PROBLEM REQUIREMENTS — Quote the lines below verbatim, beginning with the line that contains "Point to the Hostinger marker" and continuing through the end of the records.

[Pointing records for text and elements]
★ ★ ★

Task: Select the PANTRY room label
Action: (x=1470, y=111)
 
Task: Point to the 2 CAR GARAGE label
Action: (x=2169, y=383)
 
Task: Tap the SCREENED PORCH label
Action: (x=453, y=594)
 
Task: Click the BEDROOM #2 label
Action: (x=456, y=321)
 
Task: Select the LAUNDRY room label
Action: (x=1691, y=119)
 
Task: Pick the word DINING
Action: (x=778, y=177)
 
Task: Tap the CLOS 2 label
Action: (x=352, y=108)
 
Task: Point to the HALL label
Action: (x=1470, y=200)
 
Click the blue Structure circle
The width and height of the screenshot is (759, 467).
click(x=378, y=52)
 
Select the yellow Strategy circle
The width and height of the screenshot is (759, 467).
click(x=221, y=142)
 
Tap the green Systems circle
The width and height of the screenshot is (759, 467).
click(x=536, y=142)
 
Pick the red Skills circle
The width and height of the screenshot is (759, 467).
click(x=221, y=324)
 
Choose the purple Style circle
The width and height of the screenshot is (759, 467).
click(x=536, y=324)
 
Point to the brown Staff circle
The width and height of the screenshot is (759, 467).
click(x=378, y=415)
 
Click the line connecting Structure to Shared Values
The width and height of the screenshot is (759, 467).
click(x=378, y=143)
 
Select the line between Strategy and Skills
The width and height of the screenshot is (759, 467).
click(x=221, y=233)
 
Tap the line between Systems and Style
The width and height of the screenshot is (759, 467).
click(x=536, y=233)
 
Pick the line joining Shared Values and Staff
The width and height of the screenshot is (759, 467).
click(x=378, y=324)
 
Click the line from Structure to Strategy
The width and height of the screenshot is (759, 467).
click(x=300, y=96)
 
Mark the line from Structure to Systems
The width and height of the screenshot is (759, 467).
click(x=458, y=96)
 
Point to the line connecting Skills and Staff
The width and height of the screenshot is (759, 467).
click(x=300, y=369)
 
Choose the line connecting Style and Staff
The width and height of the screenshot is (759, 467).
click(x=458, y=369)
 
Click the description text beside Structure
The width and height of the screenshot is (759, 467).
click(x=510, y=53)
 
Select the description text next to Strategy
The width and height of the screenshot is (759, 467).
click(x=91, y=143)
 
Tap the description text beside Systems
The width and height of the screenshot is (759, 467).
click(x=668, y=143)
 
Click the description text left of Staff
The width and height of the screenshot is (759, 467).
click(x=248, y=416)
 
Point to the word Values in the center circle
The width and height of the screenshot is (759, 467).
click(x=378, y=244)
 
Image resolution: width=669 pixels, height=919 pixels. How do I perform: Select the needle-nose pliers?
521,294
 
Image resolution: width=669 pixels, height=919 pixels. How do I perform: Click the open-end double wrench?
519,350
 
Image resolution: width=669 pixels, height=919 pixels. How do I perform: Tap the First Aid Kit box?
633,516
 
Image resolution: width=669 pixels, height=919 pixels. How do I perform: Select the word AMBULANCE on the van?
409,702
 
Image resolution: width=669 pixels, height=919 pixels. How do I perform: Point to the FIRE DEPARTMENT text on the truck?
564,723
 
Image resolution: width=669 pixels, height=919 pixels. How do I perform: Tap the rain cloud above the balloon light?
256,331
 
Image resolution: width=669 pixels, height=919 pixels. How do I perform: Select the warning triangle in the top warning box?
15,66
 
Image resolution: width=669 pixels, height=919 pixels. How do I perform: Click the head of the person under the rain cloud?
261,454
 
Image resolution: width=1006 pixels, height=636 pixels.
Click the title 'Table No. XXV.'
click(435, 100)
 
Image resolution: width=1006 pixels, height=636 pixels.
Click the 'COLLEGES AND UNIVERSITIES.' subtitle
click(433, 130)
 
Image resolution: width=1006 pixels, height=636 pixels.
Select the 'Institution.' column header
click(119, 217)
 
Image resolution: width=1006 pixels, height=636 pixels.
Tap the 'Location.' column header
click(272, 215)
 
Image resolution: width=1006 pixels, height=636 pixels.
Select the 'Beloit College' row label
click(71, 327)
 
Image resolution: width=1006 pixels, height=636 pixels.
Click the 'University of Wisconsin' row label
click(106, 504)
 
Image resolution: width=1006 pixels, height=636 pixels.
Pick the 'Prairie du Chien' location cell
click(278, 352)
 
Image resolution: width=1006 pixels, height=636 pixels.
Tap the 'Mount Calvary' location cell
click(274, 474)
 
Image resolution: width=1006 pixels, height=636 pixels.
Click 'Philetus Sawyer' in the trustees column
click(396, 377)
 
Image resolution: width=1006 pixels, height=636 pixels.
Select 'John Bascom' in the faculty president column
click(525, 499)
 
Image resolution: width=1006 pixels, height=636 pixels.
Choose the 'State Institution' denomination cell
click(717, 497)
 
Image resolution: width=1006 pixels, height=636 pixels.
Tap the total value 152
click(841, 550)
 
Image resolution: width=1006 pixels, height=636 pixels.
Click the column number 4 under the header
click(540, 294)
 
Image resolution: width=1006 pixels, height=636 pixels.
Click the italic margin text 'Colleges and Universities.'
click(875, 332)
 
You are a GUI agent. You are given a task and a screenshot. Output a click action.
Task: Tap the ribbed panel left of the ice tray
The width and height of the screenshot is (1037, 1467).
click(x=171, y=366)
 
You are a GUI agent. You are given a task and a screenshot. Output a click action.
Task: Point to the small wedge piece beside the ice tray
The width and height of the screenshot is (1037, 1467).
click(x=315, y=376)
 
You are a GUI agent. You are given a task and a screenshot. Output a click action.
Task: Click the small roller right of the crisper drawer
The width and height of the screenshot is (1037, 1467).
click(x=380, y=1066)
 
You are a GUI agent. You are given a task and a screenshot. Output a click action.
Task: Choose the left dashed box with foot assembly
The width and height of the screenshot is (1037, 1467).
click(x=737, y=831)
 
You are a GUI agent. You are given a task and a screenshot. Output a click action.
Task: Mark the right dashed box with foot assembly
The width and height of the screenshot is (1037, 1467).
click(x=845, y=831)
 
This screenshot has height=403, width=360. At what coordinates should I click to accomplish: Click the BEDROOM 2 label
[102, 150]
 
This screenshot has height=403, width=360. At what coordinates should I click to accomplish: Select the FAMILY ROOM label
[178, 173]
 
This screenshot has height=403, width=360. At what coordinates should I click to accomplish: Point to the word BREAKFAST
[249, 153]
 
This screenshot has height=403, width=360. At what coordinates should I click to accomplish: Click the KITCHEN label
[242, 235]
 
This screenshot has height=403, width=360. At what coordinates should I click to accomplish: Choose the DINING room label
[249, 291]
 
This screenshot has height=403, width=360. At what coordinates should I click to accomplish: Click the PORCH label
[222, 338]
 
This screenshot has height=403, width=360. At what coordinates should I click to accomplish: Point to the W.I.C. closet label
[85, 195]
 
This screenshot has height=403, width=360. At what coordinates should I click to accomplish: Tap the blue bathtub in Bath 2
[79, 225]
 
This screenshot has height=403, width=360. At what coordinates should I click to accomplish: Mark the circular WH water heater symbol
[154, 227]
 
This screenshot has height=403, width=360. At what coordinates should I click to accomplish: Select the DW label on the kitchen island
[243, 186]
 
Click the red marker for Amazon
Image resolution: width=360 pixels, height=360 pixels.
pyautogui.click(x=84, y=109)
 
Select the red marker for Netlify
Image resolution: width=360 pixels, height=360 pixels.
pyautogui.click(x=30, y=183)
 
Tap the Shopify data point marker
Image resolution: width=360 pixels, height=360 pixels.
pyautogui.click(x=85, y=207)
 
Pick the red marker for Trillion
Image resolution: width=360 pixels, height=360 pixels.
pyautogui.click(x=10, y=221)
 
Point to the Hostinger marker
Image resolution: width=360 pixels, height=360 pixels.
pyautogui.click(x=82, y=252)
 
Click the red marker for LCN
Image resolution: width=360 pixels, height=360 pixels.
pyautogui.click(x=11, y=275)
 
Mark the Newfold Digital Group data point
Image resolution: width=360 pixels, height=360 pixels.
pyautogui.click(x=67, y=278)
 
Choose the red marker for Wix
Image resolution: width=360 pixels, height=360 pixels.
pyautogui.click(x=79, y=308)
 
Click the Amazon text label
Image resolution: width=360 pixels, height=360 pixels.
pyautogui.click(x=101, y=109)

★ ★ ★

RESULT FOR THIS TASK —
Point to the Hostinger marker
Image resolution: width=360 pixels, height=360 pixels.
pyautogui.click(x=82, y=252)
 
Click the red marker for LCN
Image resolution: width=360 pixels, height=360 pixels.
pyautogui.click(x=11, y=275)
 
Mark the Newfold Digital Group data point
Image resolution: width=360 pixels, height=360 pixels.
pyautogui.click(x=67, y=278)
 
Choose the red marker for Wix
Image resolution: width=360 pixels, height=360 pixels.
pyautogui.click(x=79, y=308)
 
Click the Amazon text label
Image resolution: width=360 pixels, height=360 pixels.
pyautogui.click(x=101, y=109)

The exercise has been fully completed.